"The baby was born not breathing and later passed away in intensive care."
At 9.06pm, around seven hours after going into labour, the fetal heart rate (FHR) was recorded and the hospital midwife said she was struggling to hear the FHR.
The labour continued but the midwives continued to struggle to hear the FHR. The baby was born at 10.10pm "white and floppy" and was not breathing.
Following failed resuscitation attempts, a transfer to a second hospital and being put in intensive care, the newborn later died surrounded by his family.
A review found the LMC midwife failed to provide the mother and newborn with services of reasonable skill and care. The LMC breached the Code of Health and Disability Services to Consumers' Rights, Wall said.
Meanwhile, the hospital midwife was also found to have breached the Code. The midwife had a responsibility to advocate for adequate monitoring of the FHR and should have noticed the fetal distress, Wall added.
Failures were also found in the care, communication system and emergency equipment at Whanganui DHB. They too were in breach of the Code.
The Ministry of Health was advised it would be provided with a copy of her report to take into account the findings for its ongoing review of maternity services.
Names were removed, except the Whanganui DHB, from the report to protect the privacy of those involved.
The deputy commissioner recommended the following:
• That the Midwifery Council of New Zealand consider whether any further review of the LMC midwife's competence is required;
• The hospital midwife apply to return to practice and the Midwifery Council of New Zealand consider whether a competence review was warranted;
• Both midwives write an apology to the woman and her family for the breaches;
• The DHB report to the HDC on its communication systems for maternity emergencies and the frequency of the fetal surveillance education being provided to its staff and to self-employed lead maternity carers.

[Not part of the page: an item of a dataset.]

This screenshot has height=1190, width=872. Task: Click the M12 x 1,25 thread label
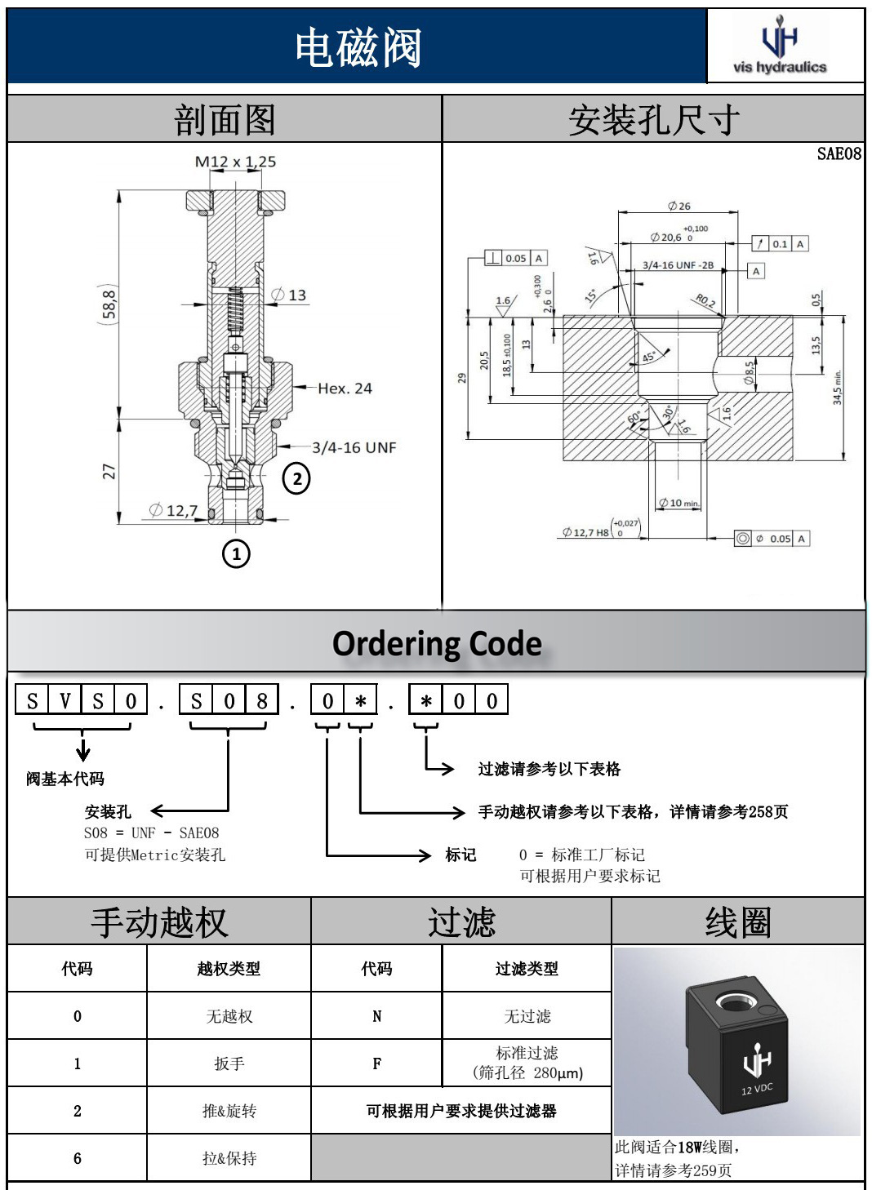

A Whanganui District Health Board spokesman said the DHB acknowledged the findings.
"We express our deep regret at what happened in January 2016 and the mistakes which culminated in the loss of a newborn baby. We again extend our profound condolences and apologies for the deficits in the care we provided to the family involved.
"As a result of the incident and our subsequent inquiries into it, a number of changes have been made around maternity and paediatric care at Whanganui Hospital."
The changes included:
• The step-by-step guide to the neonatal ventilator has been revised.
• In the event of an emergency, a second consultant paediatrician is called.
• Regular neonatal training sessions are now conducted within the Whanganui DHB.
• A full training session in ventilation and therapeutic cooling was conducted.
• All calls between the lead maternity carer and core midwives regarding pending admissions are documented.
"We believe these changes will improve the care that women and babies receive in the maternity and paediatric services," the spokesman said.